In the light of these remarks let’s look a little closer at Adams and Aizawa’s
account of causal-coupling to see where they have gone wrong. “If a cognitive agent causally interacts with some object in the external world in some “important” way—if that agent is coupled to an object—then that agent’s cognitive processing is constituted by processes extending into that object.” (2010b) This is precisely what I was objecting to in 2006. It assumes an already formed cognitive agent with, presumably, internal representations manipulated by computational processes, who just happens to interact with the environment. Adams and Aizawa are here leveraging their argument on a premise that I think is false—that we can consider cognitive agents independently of their environments (apart from the inputs from and outputs to the environment).
Menary thinks that we cannot consider cognitive agents independently of their environment.

But, A&A replied to this.  We think this move does not help.  Here is what we said in The Bounds of Cognition, pp. 102-3:
The suggestion appears to be that we should never think of a lone human being as a discrete cognitive system.  Humans are, so this line goes, always cognitive systems integrated into a network of interacting components.  Humans in their mere biological being are never cognitive systems.  Put more boldly, perhaps, insofar as humans are cognitive beings, they are essentially users of external vehicles.
     Suppose, just for the sake of argument, that it is true that, insofar as humans are cognitive agents, they are never entirely bereft of external vehicles that they manipulate.  That is, suppose that every human cognitive agent always engages some external vehicle or another in her cognitive processing.  Even this concession is not adequate to circumvent the coupling-constitution fallacy.  We can simply reformulate the problem to incorporate Menary’s idea.  So, suppose, simply for the sake of argument, that Otto’s biological mass never in itself suffices to form a cognitive system.  Otto’s cognitive being is always enmeshed in a network of tools.  Still, think of “young Otto” before the onset of Alzheimer’s disease.  Young Otto was embedded in one network of tools.  Presumably this network of tools will not include the notebook that will one day, say, 30 years later, be manufactured in some factory and subsequently purchased by “Old Otto” who has come to suffer from Alzheimer’s Disease.  That is, assume that ones cognition does not extend into currently non-existent tools that one will use in the future.  Now consider “Old Otto” following the onset of Alzheimer’s, but prior to the purchase of the notebook.  Still, the notebook lying on a store shelf never seen by Old Otto is not part of Old Otto’s cognitive apparatus.  How, then, does the notebook become part of Old Otto’s cognitive apparatus on a coupling argument?  One might suspect it begins with Otto’s coming to regularly use the apparatus.  It begins when Old Otto begins to manipulate his notebook.  But, it is right here that the coupling-constitution fallacy is committed.  It is committed when one makes the move to include new cognitive processing mechanisms, such as the notebook.  So, even Menary’s strong hypothesis that cognitive agents are never without their cognitive processes extending into tools is not enough to avoid the coupling-constitution fallacy.
Why isn't this a correct statement of Menary's view and also an adequate reply?

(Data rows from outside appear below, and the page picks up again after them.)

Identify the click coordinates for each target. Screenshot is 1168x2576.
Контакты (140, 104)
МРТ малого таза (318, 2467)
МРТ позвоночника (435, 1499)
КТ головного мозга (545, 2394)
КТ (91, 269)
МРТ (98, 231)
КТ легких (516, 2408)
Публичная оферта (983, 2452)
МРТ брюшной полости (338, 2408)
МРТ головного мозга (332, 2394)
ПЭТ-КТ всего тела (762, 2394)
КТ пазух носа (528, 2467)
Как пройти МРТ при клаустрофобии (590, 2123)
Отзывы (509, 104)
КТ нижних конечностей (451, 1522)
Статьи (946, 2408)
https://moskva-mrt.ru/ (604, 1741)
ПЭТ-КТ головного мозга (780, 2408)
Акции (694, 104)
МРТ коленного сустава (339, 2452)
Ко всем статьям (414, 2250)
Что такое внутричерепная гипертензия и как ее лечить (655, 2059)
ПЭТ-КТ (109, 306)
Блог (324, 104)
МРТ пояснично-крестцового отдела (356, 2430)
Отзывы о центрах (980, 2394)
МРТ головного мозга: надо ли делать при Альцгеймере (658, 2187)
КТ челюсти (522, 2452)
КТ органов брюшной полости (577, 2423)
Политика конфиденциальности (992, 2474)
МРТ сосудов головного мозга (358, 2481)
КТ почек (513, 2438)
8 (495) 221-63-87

Now, later Menary comments, "I am not committed to the view that cognition is first
in the head and then gets extended into tools."  Right.  That's why we wrote,
"The suggestion appears to be that we should never think of a lone human being as a discrete cognitive system.  Humans are, so this line goes, always cognitive systems integrated into a network of interacting components.  Humans in their mere biological being are never cognitive systems.  Put more boldly, perhaps, insofar as humans are cognitive beings, they are essentially users of external vehicles."
Here is how our argument works though.  At t0 Otto is committed to one set of tools, hence not bereft of tools.  But, then at t1 he acquires a new tool, hence is still not bereft of tools.  At t1, Otto is now coupled to something else, but that new coupling does not make the processes that take place in that new tool cognitive processes.  So, we tweaked the C-C fallacy point to deal with change of tools used.  We are trying to give Menary this point, but show that it is of no help to him.  I don't see why this is otiose.

2 comments:

  1. I can't remember if I've asked you this; presumably things that actually do constitute a system of some kind are coupled. So while the coupling might not entail constitution, constitution requires coupling - correct?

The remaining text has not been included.